U.S. President Joe Biden is due to appear for a short visit at a major UN climate conference in Egypt’s resort of Sharm el-Sheikh on Friday.
The stopover comes days after dozens of world leaders gathered in the Red Sea resort for a summit parallel to the climate conference, known as COP27.
Biden is expected to give an address at the event, set to highlight U.S. efforts to curb climate-harming emissions.
Representatives from around 200 countries are grappling at the COP27 conference with how global warming can still be contained and how climate damage mitigation can be financed.
The two weeks of meetings are taking place amid multiple crises, including food and energy shortages as well as rising inflation in economies across the world – a general situation made worse by Russia’s invasion of Ukraine.
Biden’s stop at Sharm el-Sheikh is the first leg in a tour that is also taking him to a gathering of South-east Asian nations in Cambodia and a summit of leaders of the Group of 20 (G20), the world’s largest economies, on the Indonesian island of Bali.
COP27 marks 30 years since the United Nations Framework Convention on Climate Change (UNFCCC) was adopted and seven years since the Paris Agreement was agreed upon at COP21.
An annual event, the ‘Conference of the Parties’ or ‘COP’ brings together the governments which have signed the UNFCCC, the Kyoto Protocol, or the Paris Agreement.
World leaders, ministers, and negotiators come together to agree on how to jointly address climate change and its impacts.

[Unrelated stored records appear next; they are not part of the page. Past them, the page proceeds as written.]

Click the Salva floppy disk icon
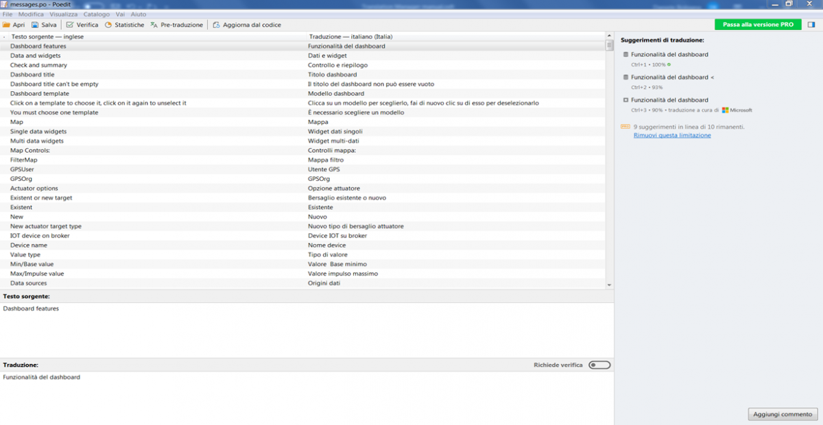This screenshot has width=823, height=425. [35, 25]
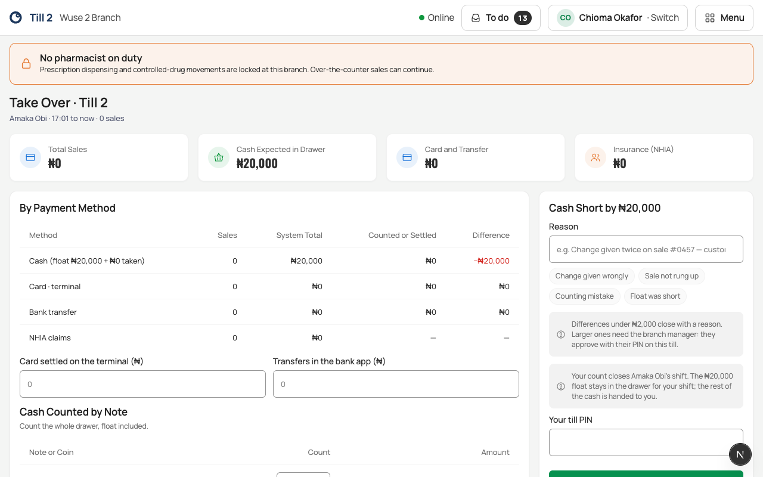Click the round N badge at bottom right
The height and width of the screenshot is (477, 763).
pos(740,454)
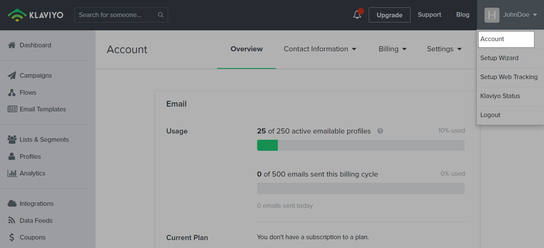Viewport: 544px width, 248px height.
Task: Choose Setup Wizard in user menu
Action: pyautogui.click(x=499, y=58)
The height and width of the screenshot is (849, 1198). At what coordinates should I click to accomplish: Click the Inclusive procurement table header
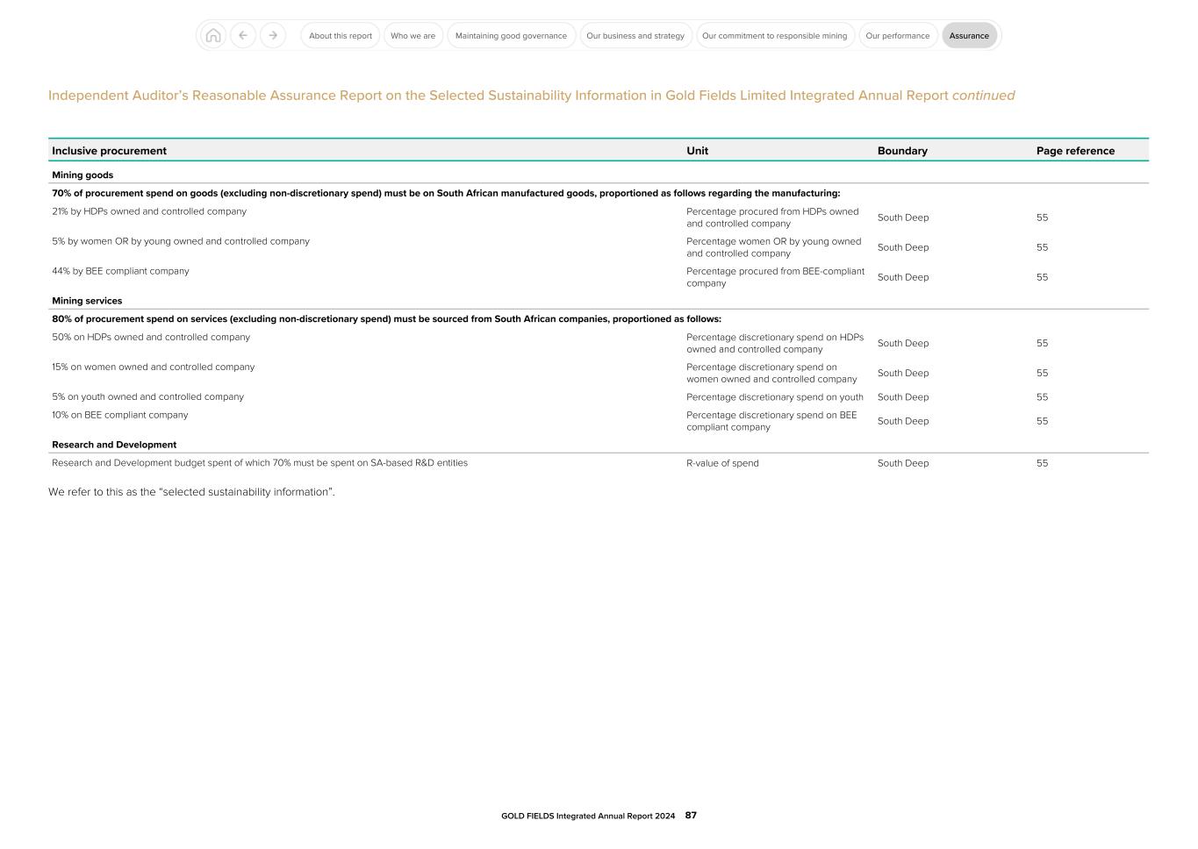(110, 150)
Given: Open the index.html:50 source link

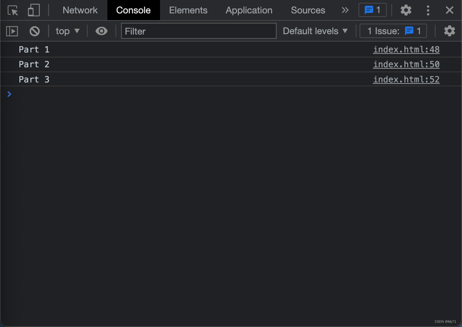Looking at the screenshot, I should pos(406,64).
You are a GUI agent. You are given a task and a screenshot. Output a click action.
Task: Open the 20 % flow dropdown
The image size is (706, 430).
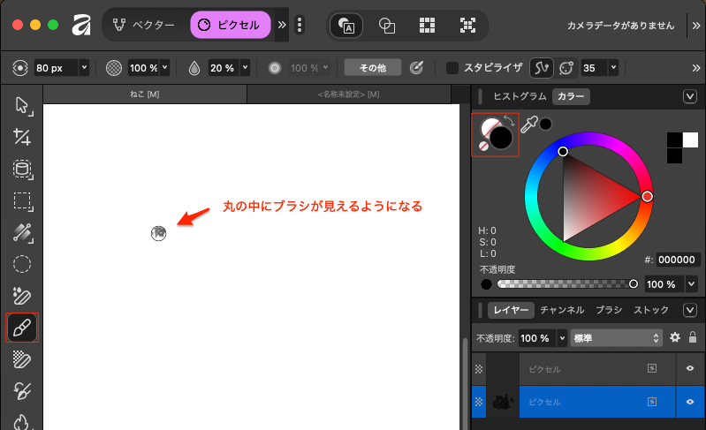pyautogui.click(x=246, y=67)
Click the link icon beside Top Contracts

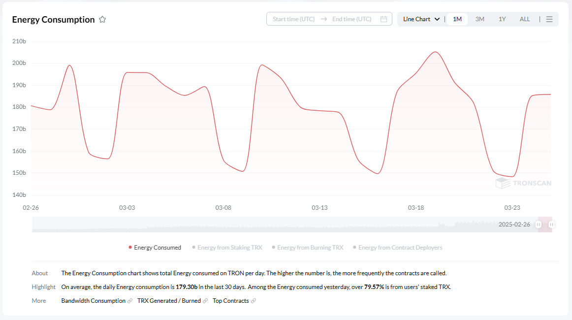(254, 301)
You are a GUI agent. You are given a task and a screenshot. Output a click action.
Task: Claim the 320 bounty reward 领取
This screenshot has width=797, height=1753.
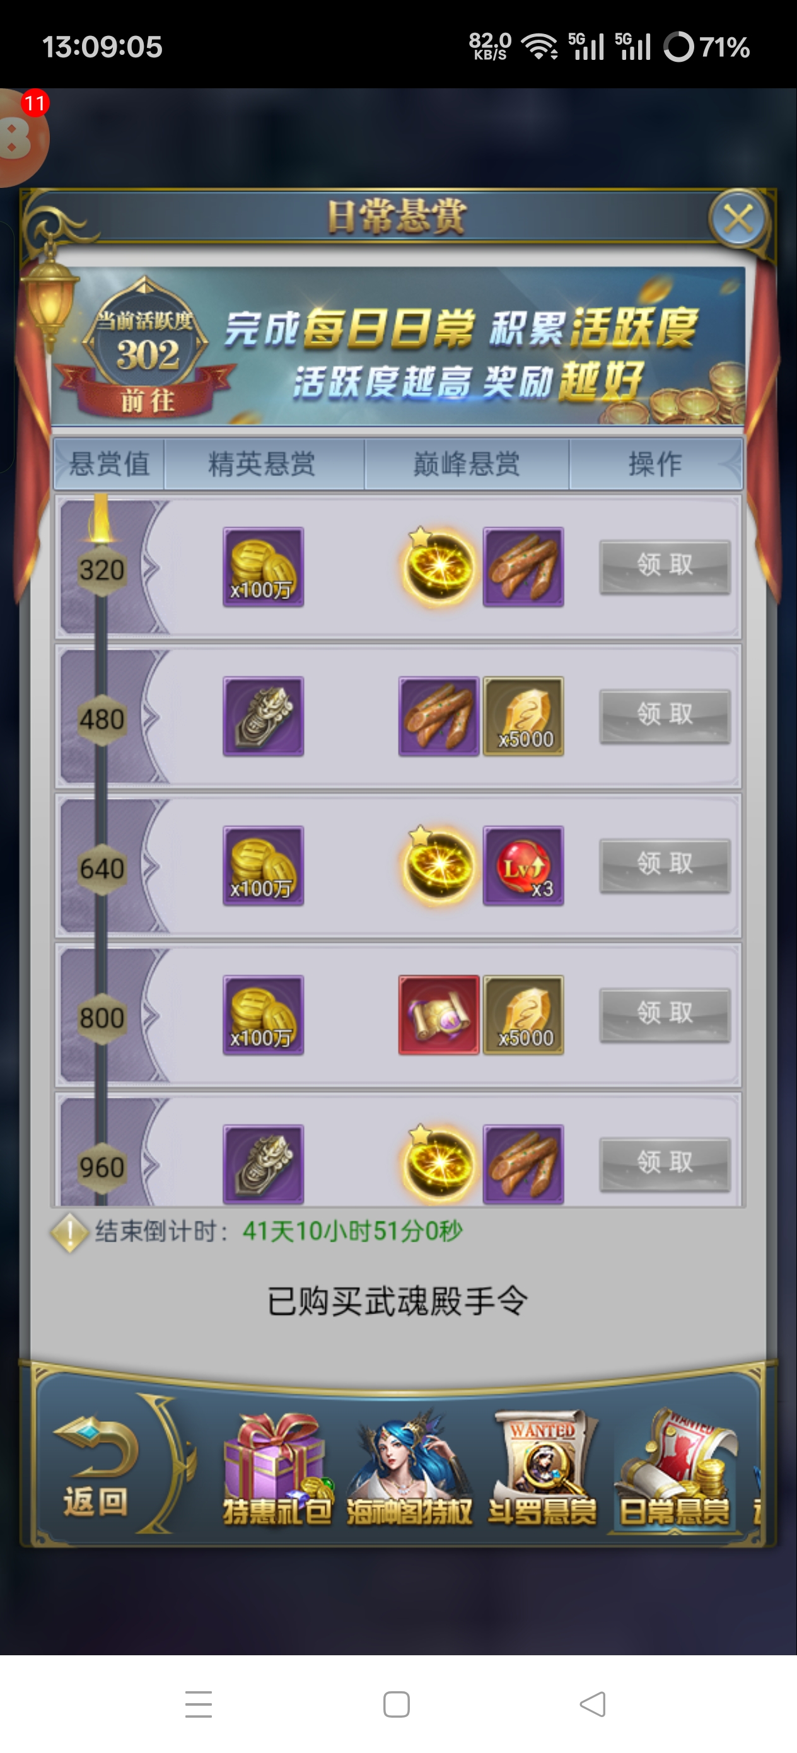click(665, 566)
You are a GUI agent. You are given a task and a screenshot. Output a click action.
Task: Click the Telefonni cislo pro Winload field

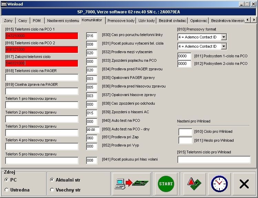214,159
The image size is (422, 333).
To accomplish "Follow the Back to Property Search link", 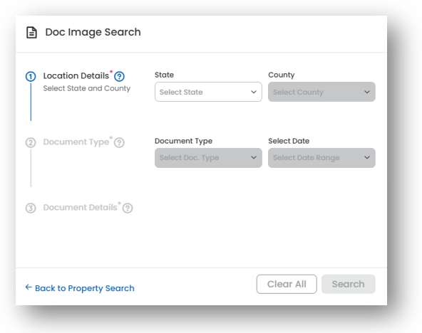I will click(x=85, y=288).
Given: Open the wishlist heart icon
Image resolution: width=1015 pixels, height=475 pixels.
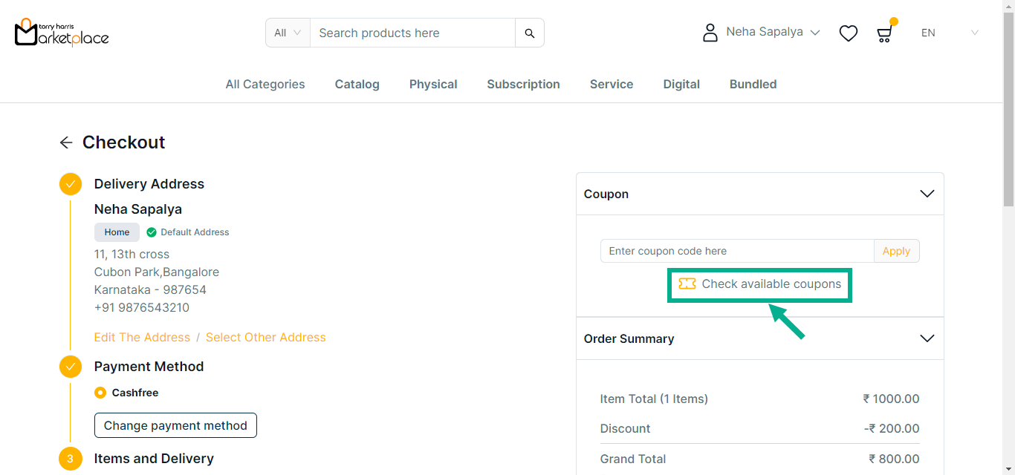Looking at the screenshot, I should pos(848,33).
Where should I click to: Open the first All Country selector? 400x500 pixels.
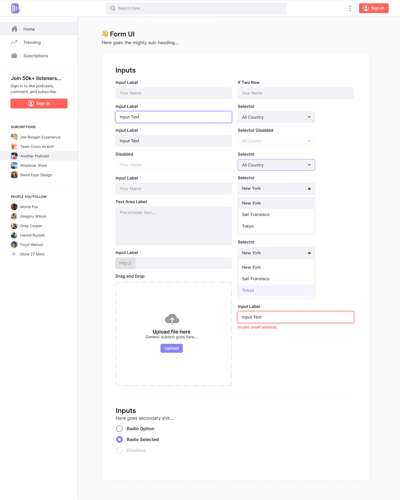pyautogui.click(x=276, y=117)
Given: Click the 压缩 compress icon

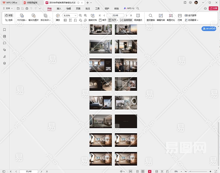Looking at the screenshot, I should (x=180, y=16).
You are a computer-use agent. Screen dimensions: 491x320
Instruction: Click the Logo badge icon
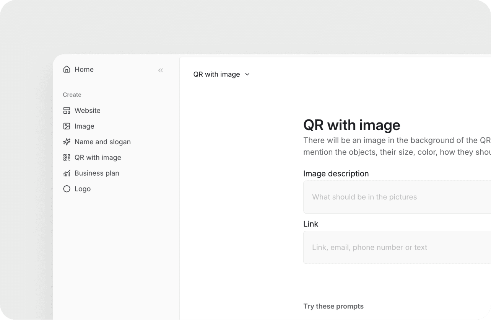(x=67, y=189)
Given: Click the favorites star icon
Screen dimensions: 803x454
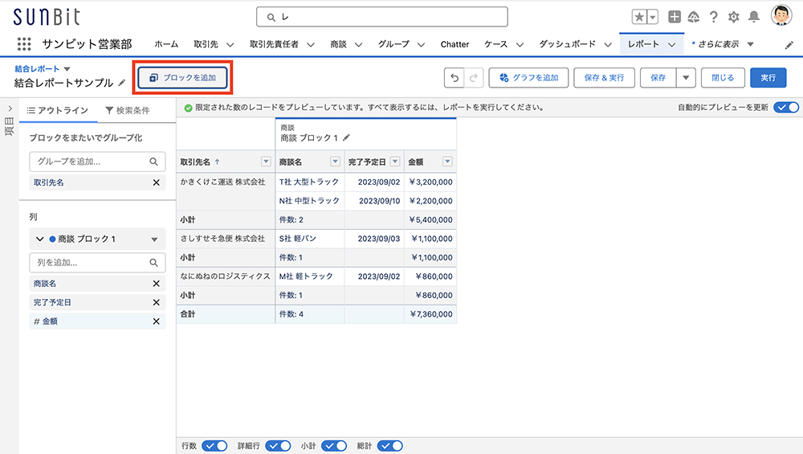Looking at the screenshot, I should (639, 17).
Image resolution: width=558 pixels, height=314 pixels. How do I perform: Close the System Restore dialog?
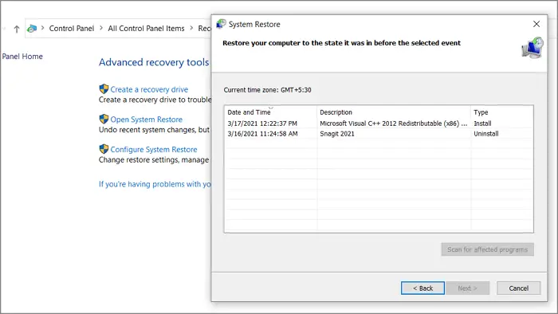click(x=536, y=24)
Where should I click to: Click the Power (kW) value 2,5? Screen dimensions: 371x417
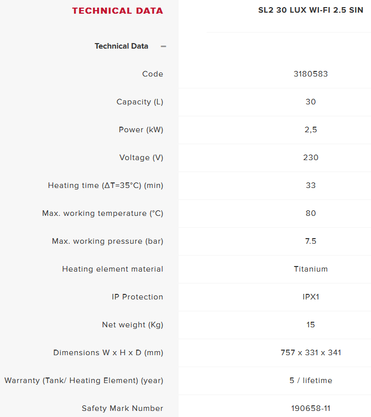point(311,130)
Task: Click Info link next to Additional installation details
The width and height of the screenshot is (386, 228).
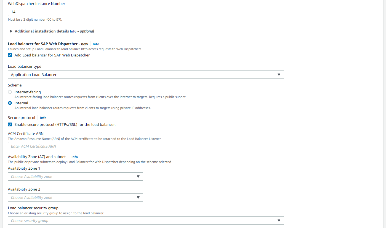Action: point(73,32)
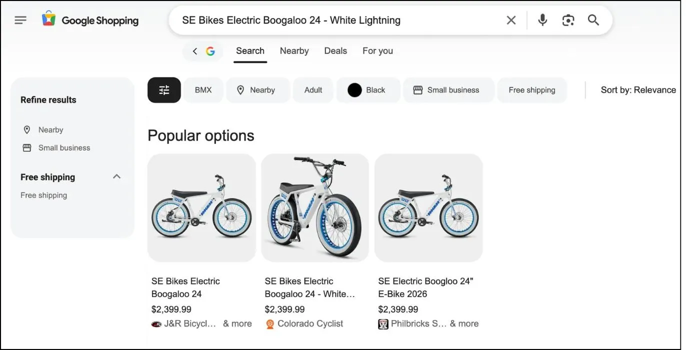Open the all filters sliders icon
Screen dimensions: 686x350
(164, 90)
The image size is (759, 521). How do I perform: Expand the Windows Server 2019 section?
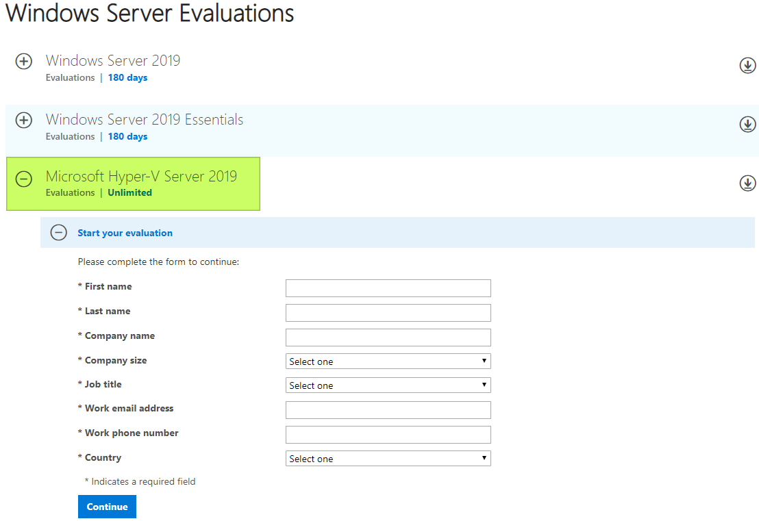coord(23,61)
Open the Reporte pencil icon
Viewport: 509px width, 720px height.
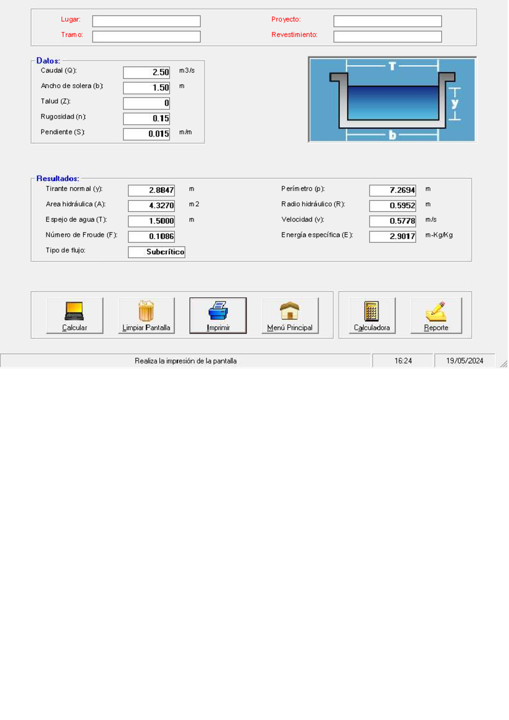(x=436, y=311)
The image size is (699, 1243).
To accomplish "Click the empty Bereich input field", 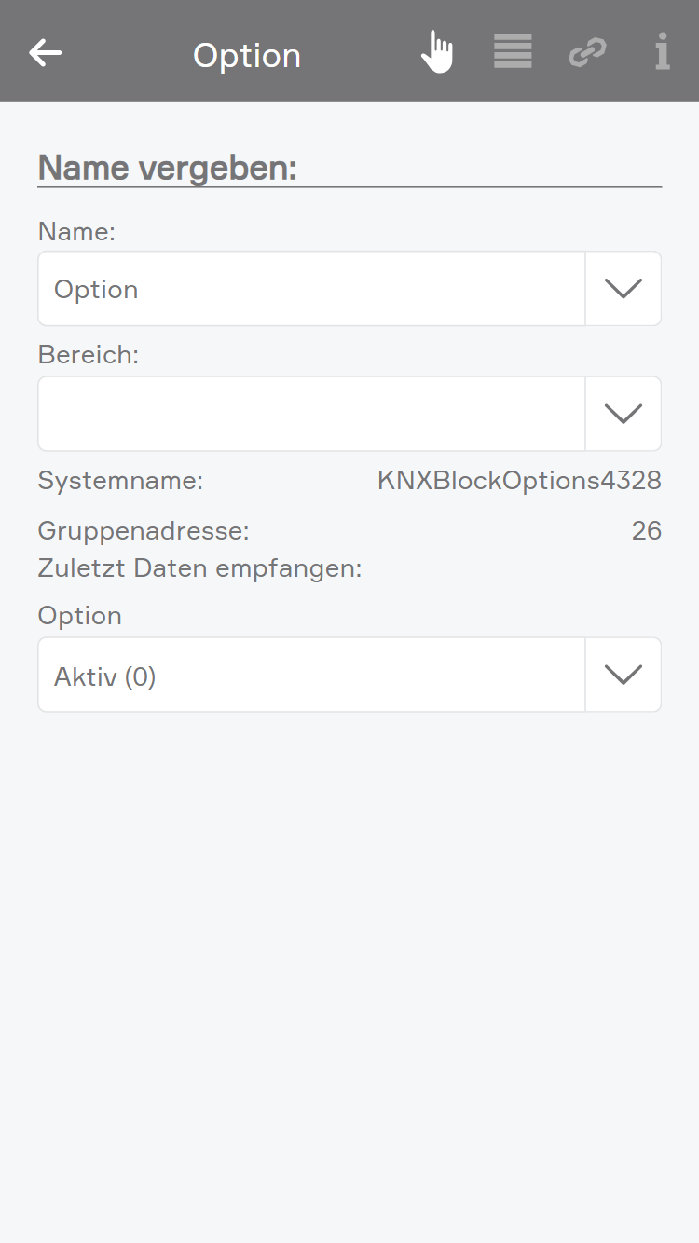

Civil society, businesses, international organisations, and the media ‘observe’ proceedings to bring transparency, as well as broader perspectives, to the process.
With the strapline, ‘Together for implementation,’ COP27 will be an African COP and the first of two COPS in the Middle East and North Africa (MENA) region.
COP26 in 2021 was jointly hosted in Glasgow, Scotland by the UK and Italy, who continue to hold the COP presidency until COP27 begins.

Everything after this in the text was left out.